#### Problem details:
In the listing beneath this line, copy exactly the lines starting with the one containing "This screenshot has width=690, height=406." and going on through the one containing "Viewport: 800px width, 844px height.".

-- Opening Marker --

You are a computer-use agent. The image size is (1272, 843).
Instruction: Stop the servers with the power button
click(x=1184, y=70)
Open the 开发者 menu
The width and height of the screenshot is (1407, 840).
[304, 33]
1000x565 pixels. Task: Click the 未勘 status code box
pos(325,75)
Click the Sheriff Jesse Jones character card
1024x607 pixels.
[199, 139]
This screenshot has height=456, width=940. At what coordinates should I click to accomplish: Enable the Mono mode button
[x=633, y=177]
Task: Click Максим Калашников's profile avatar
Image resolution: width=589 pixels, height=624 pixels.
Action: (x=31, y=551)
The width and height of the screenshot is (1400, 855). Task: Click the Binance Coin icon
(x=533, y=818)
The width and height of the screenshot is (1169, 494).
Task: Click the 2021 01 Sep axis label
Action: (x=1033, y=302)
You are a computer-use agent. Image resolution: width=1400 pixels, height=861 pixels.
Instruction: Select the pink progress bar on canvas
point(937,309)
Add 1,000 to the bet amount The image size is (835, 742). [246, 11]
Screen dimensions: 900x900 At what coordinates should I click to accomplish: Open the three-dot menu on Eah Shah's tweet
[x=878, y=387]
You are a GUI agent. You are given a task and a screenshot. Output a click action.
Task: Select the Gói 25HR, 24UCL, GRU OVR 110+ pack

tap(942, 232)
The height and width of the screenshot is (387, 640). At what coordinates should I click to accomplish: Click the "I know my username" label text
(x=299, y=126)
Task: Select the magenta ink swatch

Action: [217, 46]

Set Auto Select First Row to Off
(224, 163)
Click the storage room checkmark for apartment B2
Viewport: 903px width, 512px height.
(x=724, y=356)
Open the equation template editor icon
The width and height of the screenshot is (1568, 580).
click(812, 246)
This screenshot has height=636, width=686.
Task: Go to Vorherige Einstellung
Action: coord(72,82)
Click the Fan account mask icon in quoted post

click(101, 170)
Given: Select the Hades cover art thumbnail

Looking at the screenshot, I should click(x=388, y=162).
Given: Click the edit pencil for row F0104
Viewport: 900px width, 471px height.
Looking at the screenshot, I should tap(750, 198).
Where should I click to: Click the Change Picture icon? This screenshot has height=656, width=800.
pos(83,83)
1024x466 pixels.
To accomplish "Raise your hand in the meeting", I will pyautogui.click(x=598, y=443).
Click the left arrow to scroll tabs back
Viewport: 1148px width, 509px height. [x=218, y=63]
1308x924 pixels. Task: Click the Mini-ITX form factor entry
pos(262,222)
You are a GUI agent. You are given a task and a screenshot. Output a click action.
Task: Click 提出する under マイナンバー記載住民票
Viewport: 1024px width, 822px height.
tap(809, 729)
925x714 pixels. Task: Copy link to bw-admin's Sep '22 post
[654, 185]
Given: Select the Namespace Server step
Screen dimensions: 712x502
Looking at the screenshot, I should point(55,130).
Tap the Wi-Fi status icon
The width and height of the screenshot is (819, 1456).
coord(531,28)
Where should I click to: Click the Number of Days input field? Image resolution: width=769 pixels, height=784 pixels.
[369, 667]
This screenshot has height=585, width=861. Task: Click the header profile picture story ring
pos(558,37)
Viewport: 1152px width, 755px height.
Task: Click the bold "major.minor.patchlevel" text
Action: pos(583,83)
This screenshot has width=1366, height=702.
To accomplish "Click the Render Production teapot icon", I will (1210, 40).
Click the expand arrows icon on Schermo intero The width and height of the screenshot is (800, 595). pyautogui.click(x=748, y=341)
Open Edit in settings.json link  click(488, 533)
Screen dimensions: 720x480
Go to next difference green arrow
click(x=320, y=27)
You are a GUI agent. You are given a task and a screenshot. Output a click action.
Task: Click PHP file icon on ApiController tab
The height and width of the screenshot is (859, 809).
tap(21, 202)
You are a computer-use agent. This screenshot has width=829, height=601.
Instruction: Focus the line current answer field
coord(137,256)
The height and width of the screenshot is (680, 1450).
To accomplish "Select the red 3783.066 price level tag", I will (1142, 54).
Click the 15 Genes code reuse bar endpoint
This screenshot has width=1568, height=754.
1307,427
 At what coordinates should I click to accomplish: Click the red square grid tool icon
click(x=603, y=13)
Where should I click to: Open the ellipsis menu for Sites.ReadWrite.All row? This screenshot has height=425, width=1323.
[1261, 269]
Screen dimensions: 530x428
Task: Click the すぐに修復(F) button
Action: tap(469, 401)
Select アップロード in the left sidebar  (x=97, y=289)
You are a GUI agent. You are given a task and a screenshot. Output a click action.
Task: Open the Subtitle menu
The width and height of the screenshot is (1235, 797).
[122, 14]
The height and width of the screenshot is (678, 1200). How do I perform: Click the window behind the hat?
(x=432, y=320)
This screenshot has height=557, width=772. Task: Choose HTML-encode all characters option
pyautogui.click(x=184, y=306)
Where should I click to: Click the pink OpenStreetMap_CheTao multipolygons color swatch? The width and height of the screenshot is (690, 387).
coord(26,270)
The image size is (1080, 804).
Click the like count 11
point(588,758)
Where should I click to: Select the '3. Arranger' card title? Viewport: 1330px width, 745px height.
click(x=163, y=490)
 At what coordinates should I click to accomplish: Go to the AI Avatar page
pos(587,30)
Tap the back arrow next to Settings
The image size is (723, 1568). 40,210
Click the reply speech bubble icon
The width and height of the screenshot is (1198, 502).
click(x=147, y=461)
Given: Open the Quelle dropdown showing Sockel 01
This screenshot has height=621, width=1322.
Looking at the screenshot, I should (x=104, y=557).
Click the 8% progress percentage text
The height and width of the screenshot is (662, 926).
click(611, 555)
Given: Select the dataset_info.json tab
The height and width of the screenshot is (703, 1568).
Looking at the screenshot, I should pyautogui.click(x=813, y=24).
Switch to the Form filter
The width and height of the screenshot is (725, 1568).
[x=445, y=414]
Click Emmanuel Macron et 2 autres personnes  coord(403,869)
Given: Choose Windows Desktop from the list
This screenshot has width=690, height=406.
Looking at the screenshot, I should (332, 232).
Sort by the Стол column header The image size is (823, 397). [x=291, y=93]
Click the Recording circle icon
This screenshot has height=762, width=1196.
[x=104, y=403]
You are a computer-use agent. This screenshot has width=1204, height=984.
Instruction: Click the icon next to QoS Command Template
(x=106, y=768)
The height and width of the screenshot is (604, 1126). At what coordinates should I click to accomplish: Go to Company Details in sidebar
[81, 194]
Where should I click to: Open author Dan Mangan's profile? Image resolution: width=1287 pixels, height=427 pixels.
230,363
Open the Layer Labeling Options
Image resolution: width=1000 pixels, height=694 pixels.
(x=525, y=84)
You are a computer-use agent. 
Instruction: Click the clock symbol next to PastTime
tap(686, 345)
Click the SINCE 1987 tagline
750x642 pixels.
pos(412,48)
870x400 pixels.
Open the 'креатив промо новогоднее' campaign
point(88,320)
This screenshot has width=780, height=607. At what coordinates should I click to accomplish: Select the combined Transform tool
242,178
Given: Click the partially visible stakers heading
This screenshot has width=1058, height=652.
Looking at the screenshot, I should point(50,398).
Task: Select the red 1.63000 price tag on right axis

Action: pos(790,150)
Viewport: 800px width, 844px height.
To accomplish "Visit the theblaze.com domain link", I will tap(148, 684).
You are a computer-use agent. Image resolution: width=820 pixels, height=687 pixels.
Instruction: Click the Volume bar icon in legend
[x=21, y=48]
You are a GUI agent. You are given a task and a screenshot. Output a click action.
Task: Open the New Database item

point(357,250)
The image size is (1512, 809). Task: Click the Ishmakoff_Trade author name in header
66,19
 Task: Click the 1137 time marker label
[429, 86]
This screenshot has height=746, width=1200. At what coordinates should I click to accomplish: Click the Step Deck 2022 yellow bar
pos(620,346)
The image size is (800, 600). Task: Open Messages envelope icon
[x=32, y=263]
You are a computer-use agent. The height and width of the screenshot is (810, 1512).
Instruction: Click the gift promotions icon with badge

-- Closing Marker --

#### Solved problem:
This screenshot has width=690, height=406.
Looking at the screenshot, I should (332, 232).
Sort by the Стол column header The image size is (823, 397). [x=291, y=93]
Click the Recording circle icon
This screenshot has height=762, width=1196.
[x=104, y=403]
You are a computer-use agent. This screenshot has width=1204, height=984.
Instruction: Click the icon next to QoS Command Template
(x=106, y=768)
The height and width of the screenshot is (604, 1126). At what coordinates should I click to accomplish: Go to Company Details in sidebar
[81, 194]
Where should I click to: Open author Dan Mangan's profile? Image resolution: width=1287 pixels, height=427 pixels.
230,363
Open the Layer Labeling Options
Image resolution: width=1000 pixels, height=694 pixels.
(x=525, y=84)
You are a computer-use agent. 
Instruction: Click the clock symbol next to PastTime
tap(686, 345)
Click the SINCE 1987 tagline
750x642 pixels.
pos(412,48)
870x400 pixels.
Open the 'креатив промо новогоднее' campaign
point(88,320)
This screenshot has width=780, height=607. At what coordinates should I click to accomplish: Select the combined Transform tool
242,178
Given: Click the partially visible stakers heading
This screenshot has width=1058, height=652.
Looking at the screenshot, I should point(50,398).
Task: Select the red 1.63000 price tag on right axis

Action: pos(790,150)
Viewport: 800px width, 844px height.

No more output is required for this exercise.